Mustang de Deniz Erguven
Dans Mustang tout d'abord, la jeune cinéaste turque Deniz Erguven signe là son tout premier film, sélectionné à la Quinzaine de réalisateurs. Elle s'intéresse à la place des femmes dans la société turque au travers d'un portrait de groupe particulièrement réussi. C'est le portrait de cinq sœurs, cinq gamines insouciantes, espiègles, enjouées qui, tout à coup, à l'adolescence, vont se retrouver prises au piège de la religion et des traditions, des tests de virginité aux mariages forcés auxquels, seule la plus jeune dont le visage reste longtemps en mémoire pourra peut-être opposer son irréductible désir de liberté. C'est une enfant comme un espoir pour la cinéaste de voir son pays résister au retour de ses pratiques et aux déclarations du président Erdogan qui, récemment encore, affirmait que l'égalité entre les hommes et les femmes était contre nature.
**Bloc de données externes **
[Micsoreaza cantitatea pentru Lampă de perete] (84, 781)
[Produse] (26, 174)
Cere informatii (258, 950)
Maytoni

Deniz Erguven : "Ce que le gouvernement dit sur la place des femmes est tellement aberrant. On change d'époque ! Ce qui est plus dérangeant, c'est ce que cela insuffle à l'intérieur de la société. En Turquie, on est dans des eaux que je ne connais pas. J'aimerais que le film entraîne un peu d'empathie. J'espère que cela peut en inspirer."
Une histoire de fou de Robert Guédiguian
Faire bouger la société et surtout l'Etat turc c'est aussi ce qu'espère Robert Guédiguian en faisant confiance à la jeune génération, celle que représente justement Deniz Erguven ici à Cannes. Le cinéaste marseillais d'origine arménienne s'intéresse, lui, dans son nouveau film Une histoire de fou , présenté ce mercredi en sélection officielle hors compétition, à la cause arménienne à travers quelques dates clés à commencer par le génocide arménien en 1915 et la lutte armée dans les années 80. Il en profite pour mieux pointer du doigt la responsabilité de l'Etat turc au fil du temps. Lui aussi le fait au travers d'un portrait de famille de la grand-mère qui a fui la Turquie au petit-fils engagé dans la lutte armée. Il signe ainsi un film à la fois romanesque et politique, touchant et passionnant.
Robert Guédiguian : "C'est toujours par l'émotion qui nous rend intelligent qu'il faut que ces histoires soient incarnées dans des générations qui nous font traverser l'histoire de cette mémoire. Je voulais raconter l'histoire de la mémoire du génocide. Cela agite la mémoire des Arméniens mais, c'est aussi l'occasion de regarder ce qui se passe en Ukraine."
La chanson du jour sur la Croisette, c'est la chanson de France Gall qui ponctue le film de Robert Guédiguian présenté donc aujourd'hui en sélection officielle pendant que, du côté de la compétition, le tour du monde se poursuivra le Chinois Jia Zhang-Ke et l'italien Paolo Sorrentino
NB : Le film de robert Guédiguian sortira en salles au mois de novembre tandis que celui de Deniz Erguven sera à l'affiche lui dès le 17 juin.